Using an Apriori association algorithm the analyst can detect correlation of food truck proximity to other food trucks or pre-defined geo-fences; using the anomaly detection algorithm to detect when food trucks within a given geo-fence for a long period of time suddenly decides to move to a different location within the city. Through the use of these predictive functions, SAP HANA can create a specific analytics view that can be used to drive a native Netweaver HTML 5 application, a BOBJ dashboard and alert or a geographic overlay to be used by an ArcGIS application.

Given the proposed software architecture and implementation, Data services is used to capture data from web crawling publically available data from both Yelp and Twitter regarding the location of food trucks within Washington DC and the sentiments that the food truck patrons post on these social media sites. The use case then demonstrates how to turn this into actionable information-

     a. Using the text analysis functionality within data services (in the next release, the HANA text analysis function will be used) sentiment analysis is performed on the data captured from Yelp and Twitter and ETL to HANA

     b. In the next iteration of the demonstration scenario, HANA will perform continuous time series analysis (exponential smoothing) within a user defined geo-fence to predict the most popular food truck classifications and the associated food trucks; using the anomaly detection algorithm in tandem with the Apriori algorithm  to detect when a specific food truck has left its “normal” geo-location to do business in a neighborhood that is not associated with the food truck classification (cuisine, i.e. an Asian food truck suddenly moves to a neighborhood where the demographics suggest that Mediterranean cuisine is preferred).
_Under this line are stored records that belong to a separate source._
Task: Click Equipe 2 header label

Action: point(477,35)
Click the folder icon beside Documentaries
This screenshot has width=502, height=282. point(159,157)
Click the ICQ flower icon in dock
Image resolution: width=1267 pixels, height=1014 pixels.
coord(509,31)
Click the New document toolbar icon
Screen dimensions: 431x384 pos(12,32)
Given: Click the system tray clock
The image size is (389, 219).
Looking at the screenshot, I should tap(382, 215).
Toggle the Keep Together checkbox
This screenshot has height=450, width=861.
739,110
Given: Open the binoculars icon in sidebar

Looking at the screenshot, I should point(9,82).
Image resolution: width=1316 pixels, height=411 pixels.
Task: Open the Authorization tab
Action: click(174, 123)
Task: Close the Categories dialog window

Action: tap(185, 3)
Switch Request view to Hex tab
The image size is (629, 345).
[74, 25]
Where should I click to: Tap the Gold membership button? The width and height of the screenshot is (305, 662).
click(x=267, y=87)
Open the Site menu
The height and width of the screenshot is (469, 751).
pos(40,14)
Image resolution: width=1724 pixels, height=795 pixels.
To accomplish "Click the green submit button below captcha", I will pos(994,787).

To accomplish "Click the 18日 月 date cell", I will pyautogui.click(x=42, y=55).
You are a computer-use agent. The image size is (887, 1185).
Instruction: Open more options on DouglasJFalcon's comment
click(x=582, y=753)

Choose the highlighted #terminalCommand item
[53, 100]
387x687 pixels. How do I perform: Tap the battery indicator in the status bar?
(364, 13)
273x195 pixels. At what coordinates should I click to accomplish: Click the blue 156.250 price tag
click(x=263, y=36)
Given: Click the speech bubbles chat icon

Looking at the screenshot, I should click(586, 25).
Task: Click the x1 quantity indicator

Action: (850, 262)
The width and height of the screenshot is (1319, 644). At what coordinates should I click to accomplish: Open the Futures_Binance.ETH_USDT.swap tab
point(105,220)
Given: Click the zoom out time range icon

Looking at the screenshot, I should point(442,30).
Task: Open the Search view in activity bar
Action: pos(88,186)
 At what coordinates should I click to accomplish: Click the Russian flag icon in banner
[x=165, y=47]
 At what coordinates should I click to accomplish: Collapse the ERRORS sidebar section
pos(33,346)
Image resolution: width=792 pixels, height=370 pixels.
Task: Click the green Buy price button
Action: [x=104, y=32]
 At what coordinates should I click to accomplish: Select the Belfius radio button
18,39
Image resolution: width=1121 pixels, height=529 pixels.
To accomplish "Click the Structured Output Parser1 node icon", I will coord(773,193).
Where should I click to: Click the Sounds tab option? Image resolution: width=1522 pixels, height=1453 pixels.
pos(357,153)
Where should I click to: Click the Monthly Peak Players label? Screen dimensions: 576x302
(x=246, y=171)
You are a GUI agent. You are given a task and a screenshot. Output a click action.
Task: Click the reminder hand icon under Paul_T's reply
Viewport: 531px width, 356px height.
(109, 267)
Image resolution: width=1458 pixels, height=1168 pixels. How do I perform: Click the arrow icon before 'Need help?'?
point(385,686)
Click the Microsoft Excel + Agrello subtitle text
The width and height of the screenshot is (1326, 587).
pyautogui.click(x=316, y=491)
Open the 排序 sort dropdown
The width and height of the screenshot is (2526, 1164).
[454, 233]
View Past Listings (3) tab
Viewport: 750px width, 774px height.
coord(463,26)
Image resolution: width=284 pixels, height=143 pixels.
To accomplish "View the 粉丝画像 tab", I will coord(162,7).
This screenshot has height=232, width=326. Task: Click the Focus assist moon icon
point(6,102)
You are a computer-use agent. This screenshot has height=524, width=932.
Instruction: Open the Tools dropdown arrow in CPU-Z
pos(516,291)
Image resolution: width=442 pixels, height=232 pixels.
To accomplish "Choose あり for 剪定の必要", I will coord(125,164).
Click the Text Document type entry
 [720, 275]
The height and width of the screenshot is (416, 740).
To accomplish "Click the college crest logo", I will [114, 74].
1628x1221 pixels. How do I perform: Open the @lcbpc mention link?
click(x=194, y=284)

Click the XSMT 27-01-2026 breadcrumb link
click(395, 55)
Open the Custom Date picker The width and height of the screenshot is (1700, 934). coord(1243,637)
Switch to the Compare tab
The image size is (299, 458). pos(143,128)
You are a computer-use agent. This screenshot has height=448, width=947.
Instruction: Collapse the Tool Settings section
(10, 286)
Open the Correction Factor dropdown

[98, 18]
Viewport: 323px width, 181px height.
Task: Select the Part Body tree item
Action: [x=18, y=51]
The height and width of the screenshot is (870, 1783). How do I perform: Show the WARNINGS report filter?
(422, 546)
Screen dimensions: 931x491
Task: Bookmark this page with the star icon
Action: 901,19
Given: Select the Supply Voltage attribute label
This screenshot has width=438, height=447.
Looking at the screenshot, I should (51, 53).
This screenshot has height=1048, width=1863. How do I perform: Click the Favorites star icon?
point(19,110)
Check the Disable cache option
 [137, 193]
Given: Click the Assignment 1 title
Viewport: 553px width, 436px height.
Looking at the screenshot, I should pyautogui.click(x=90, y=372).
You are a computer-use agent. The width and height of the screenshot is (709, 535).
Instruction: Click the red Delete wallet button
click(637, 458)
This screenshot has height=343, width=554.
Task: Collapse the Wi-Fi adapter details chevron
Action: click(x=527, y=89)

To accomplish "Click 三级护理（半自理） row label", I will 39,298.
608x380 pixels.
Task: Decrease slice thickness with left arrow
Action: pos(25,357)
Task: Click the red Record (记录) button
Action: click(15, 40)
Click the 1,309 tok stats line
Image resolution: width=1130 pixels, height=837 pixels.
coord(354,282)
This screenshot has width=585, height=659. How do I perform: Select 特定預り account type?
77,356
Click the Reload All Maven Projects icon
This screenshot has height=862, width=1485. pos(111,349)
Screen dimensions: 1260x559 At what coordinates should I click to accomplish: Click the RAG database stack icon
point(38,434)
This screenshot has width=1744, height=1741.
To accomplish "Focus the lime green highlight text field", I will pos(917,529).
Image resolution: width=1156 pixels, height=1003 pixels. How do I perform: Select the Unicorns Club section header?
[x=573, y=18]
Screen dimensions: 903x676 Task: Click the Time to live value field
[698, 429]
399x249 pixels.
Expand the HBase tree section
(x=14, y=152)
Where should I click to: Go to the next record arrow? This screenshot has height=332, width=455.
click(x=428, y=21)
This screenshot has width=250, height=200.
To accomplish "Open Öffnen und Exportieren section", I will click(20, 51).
    c. SAP HANA interfaces with ArcGIS to provide a geo-overlay

   d. SAP HANA drives BOBJ dashboard for real-timesituational awareness analytics

    e. SAP
HANA interfaces with the ArcGIS mobile application on the iPAD via web service to allow a field operative to captureand log real-time sentiment events to update the HANA database and bobj analytics

There is so much interest and excitement surrounding this project that itin fact has already spurred follow on project discussions to further exploit future SAP HANA capabilities and to explore in greater depth how geospatial intelligence can be applied to other industries like retail and healthcare. 

 

While there is always the challenge to identify the valid business case underscoring how this technology can be used, the point being made here is that this team has established a very compelling co-innovated reference architecture that is already proving what’s possible. I know from just this project alone, it is going to be a very interesting year at COIL.